La loi des 80/20, qui est appellée un peu improprement "loi de Pareto", est une caractéristique essentielle qu'il faut connaître, retrouvée dans de nombreux domaines qui vont de l'efficience matérielle à la théorie de l'information, phénomènes qui ne suivent pas une progression linéaire mais bien une différenciation exponentielle, à rebours d'une homogénéisation entropique.
En fait, Vilfredo Pareto avait remarqué en 1895 (dans "La legge della demanda") que 20% de la population italienne détenait 80% des richesses et que cette répartition se retrouvait dans les autres pays développés à un coefficient près. On a voulu se servir de cette "loi" supposée stable pour justifier des inégalités qui explosent ! mais sa portée va bien au-delà.

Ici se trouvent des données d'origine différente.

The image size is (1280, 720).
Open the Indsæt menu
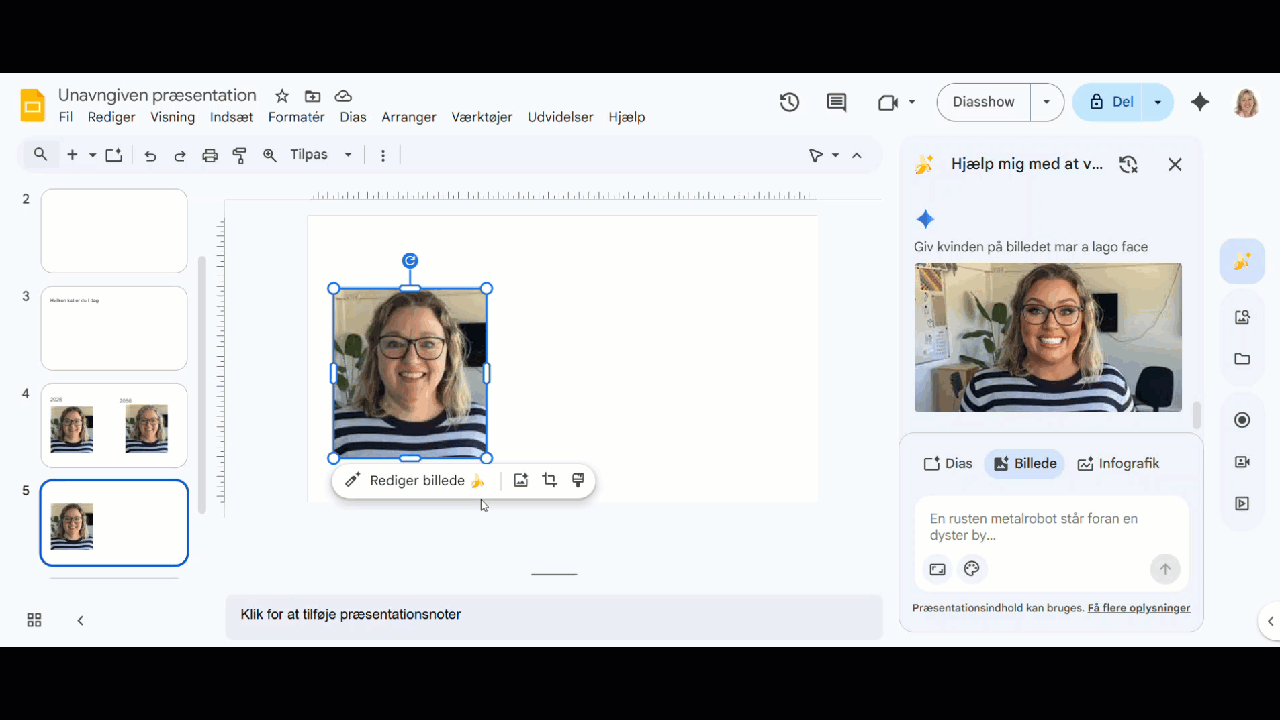(231, 117)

C'est d'ailleurs le fondateur des démarches qualité, Joseph Moses Juran, qui l'a généralisée, et baptisé "loi de Pareto" cet écart entre le petit nombre des plus productifs (vital few) et le grand nombre de ce qui l'est beaucoup moins (trivial many), 80% des effets étant le produit de 20% des causes seulement, principe très utile dans le contrôle qualité pour cibler les problèmes mais qu'on retrouve un peu partout (taille des villes, géographie, etc). On a tout intérêt à en tirer parti pratiquement : sachant qu'on fera 80% du ménage en 20% de temps, il y a de bonnes raisons de s'en tenir là, même si c'est un peu du travail bâclé. C'est ce qu'on ne peut pas faire pour la sécurité nucléaire par exemple mais il faut du moins savoir que plus on veut s'approcher de la perfection, et plus il faudra y passer du temps.

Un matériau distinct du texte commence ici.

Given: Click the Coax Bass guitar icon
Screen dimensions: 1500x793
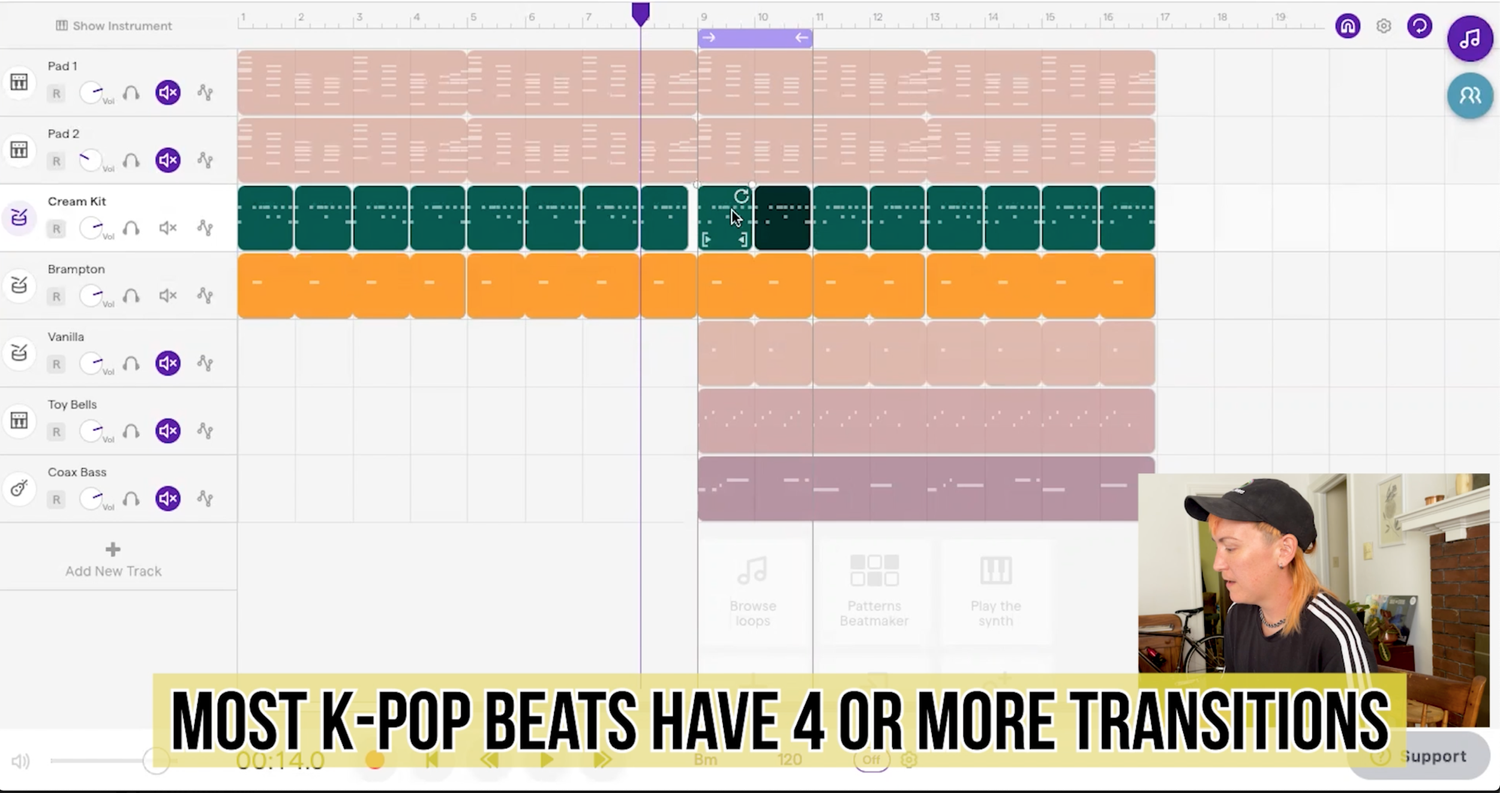Looking at the screenshot, I should (x=19, y=488).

Les raisons en sont très profondes, qu'on peut dire d'efficacité énergétique, illustrant surtout la différence entre énergie et entropie, l'inversion de l'entropie n'étant pas proportionnelle. La théorie des systèmes explique bien les différenciations et le creusement des inégalités ou la spécialisation par les flux d'énergie (ou d'argent) mais en exacerbant les différences relatives de capacités de captation des ressources (par l'information notamment), ceci avec un effet cumulatif comme le lit de la rivière. C'est le même principe qui est à l'oeuvre dans l'évolution qui avantage les plus aptes, renforce les mutations positives - ce qui n'empêche pas qu'on peut vouloir contrecarrer ce processus, du moins lui donner des limites, y réintroduire de l'entropie égalitaire pour en garder la cohésion, tout comme on s'oppose à la nature en prenant soin des malades, ce qui est avantageux à plus long terme (sélectionné après-coup). Les boucles de rétroaction positive s'emballent sans système opposant ou dispositif régulateur, et comme tous les phénomènes exponentiels laissés à eux-mêmes, deviennent autodestructrices.
Ce type particulier de loi de puissance (logarithmique) a un champ d'application très diversifié puisqu'on le retrouvera dans la "loi de Zipf" exprimant la fréquence des mots dans un texte et qui sert de base à la compression des fichiers au format zip. Benoît Mandelbrot montrera que cette loi est liée à la théorie de l'information, minimisant l'entropie de la transmission, le coût d'une transmission augmentant comme le logarithme du nombre d'informations à considérer. Cela suggère qu'on pourrait relier la loi de Pareto à la loi du moindre effort ou principe de moindre action mais c'est aussi à l'origine de ce qu'on a appelé "la longue traîne", la somme des produits peu demandés pouvant générer un marché assez conséquent en dehors du petit nombre de best-sellers à la mode.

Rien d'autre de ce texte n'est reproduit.